The prior attempt (#141) made it STRICTLY worse: it set undici
`headersTimeout: 60_000` (aborting every heavy turn at ~60s — the prod logs
show ~61-62s failures) AND added `UND_ERR_HEADERS_TIMEOUT` to the RetryAgent
retry codes. Retrying a POST-with-body after a headers-timeout abort re-sends
the body against a torn-down request and throws
`UND_ERR_REQ_CONTENT_LENGTH_MISMATCH` — the exact production error.
Fix — behave like curl:
- Disable headersTimeout/bodyTimeout by default (0), env-overridable via
AI_HTTP_HEADERS_TIMEOUT_MS / AI_HTTP_BODY_TIMEOUT_MS (sanitized so a typo
can't crash the AI layer at import). The transport now waits for z.ai's
slow first byte instead of killing the stream.
- Keep the RetryAgent reconnecting ONLY genuine connection resets on a fresh
socket; never retry a header/body timeout (it corrupts the POST body).
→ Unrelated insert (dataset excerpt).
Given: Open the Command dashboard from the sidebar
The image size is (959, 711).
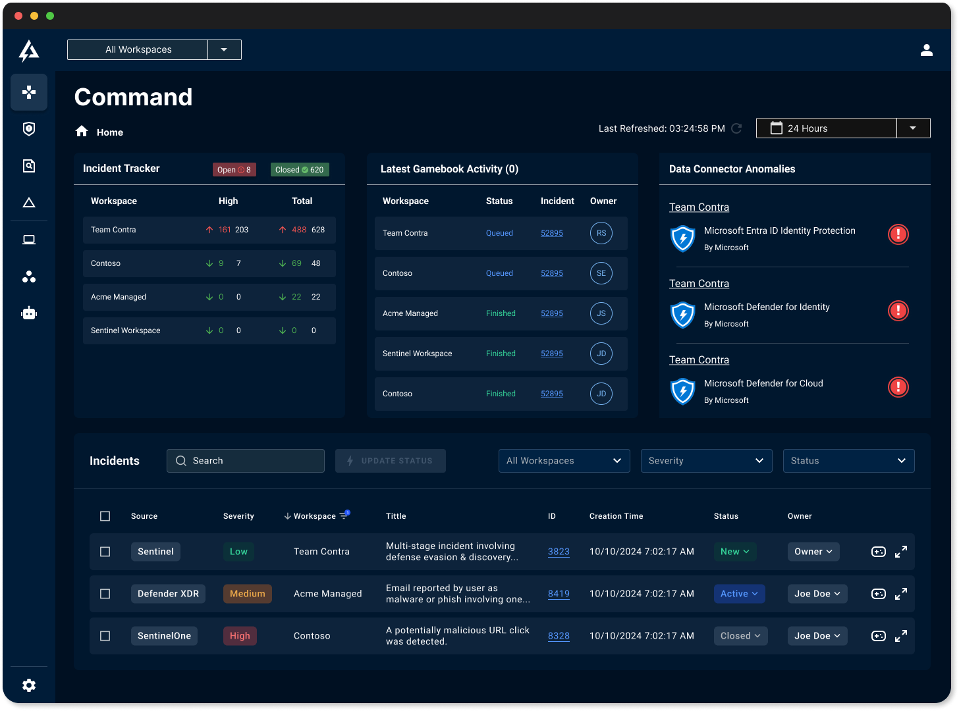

- STT (transcribeJsonBase64) gains an explicit AbortSignal.timeout, since it
shared aiFetch and previously relied on undici's default transport timeout.
Tests: loopback reproduction proving the #141 retry config yields
ContentLengthMismatch while the corrected set surfaces an honest
HeadersTimeout, plus a curl-parity test (a finite headersTimeout aborts a
slow first byte; aiFetch delivers the 200).
Co-Authored-By: Claude Opus 4.8 <noreply@anthropic.com>